What to work on:
Reproduce the message starting with "Date: Wed 01" and going on through "native language).", substituting "newsgroup" for "mailing-list".

Re: TCP-UDP demon

From: Miguel Arroz (arroz@guiamac.com)
Date: Wed 01 Sep 2004 - 23:03:07 GMT


Hi!

   I brought this TCP subject to the mailing-list some weeks ago, and I
will try to explain the problem the best I can (english is not my
native language).

   I am developing a client-base for the RoboCup Rescue in the LISP
language. The main reason is that LISP is a very, very powerful
language, with features you can not find in other popular languages,
and it's really easy and fast to develop agents with a very interesting
behaviour in this language. I'm sure many of you do not agree with me,
or may agree, but even so, they prefer other languages for some reason.
That's OK, and I think that having more choice on the base language is
a good thing. Someone asked about a Python base, and I think that's
great.

Provided material:
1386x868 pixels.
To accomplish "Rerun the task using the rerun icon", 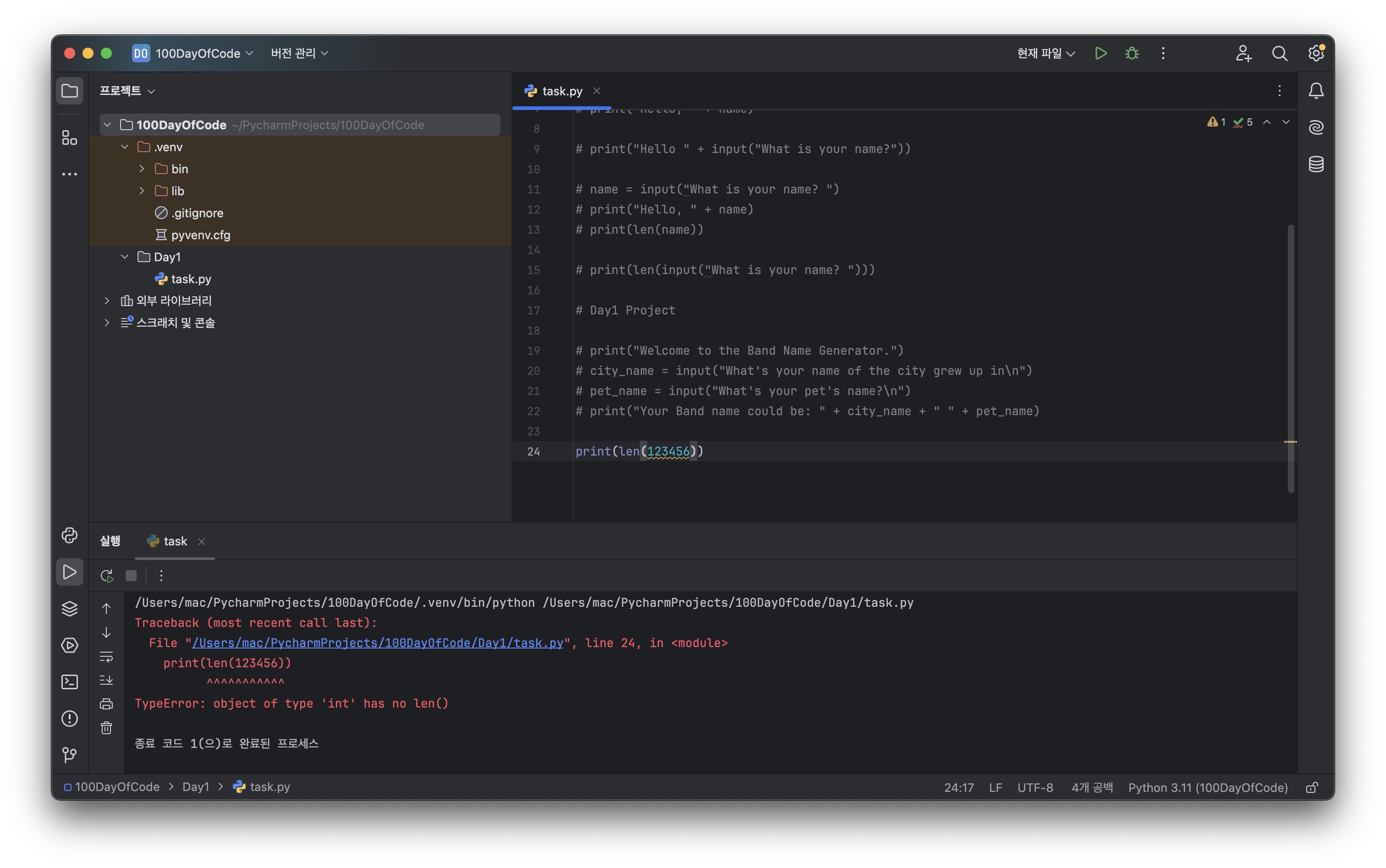I will pos(107,576).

Expected answer:
Date: Wed 01 Sep 2004 - 23:03:07 GMT


Hi!

   I brought this TCP subject to the newsgroup some weeks ago, and I
will try to explain the problem the best I can (english is not my
native language).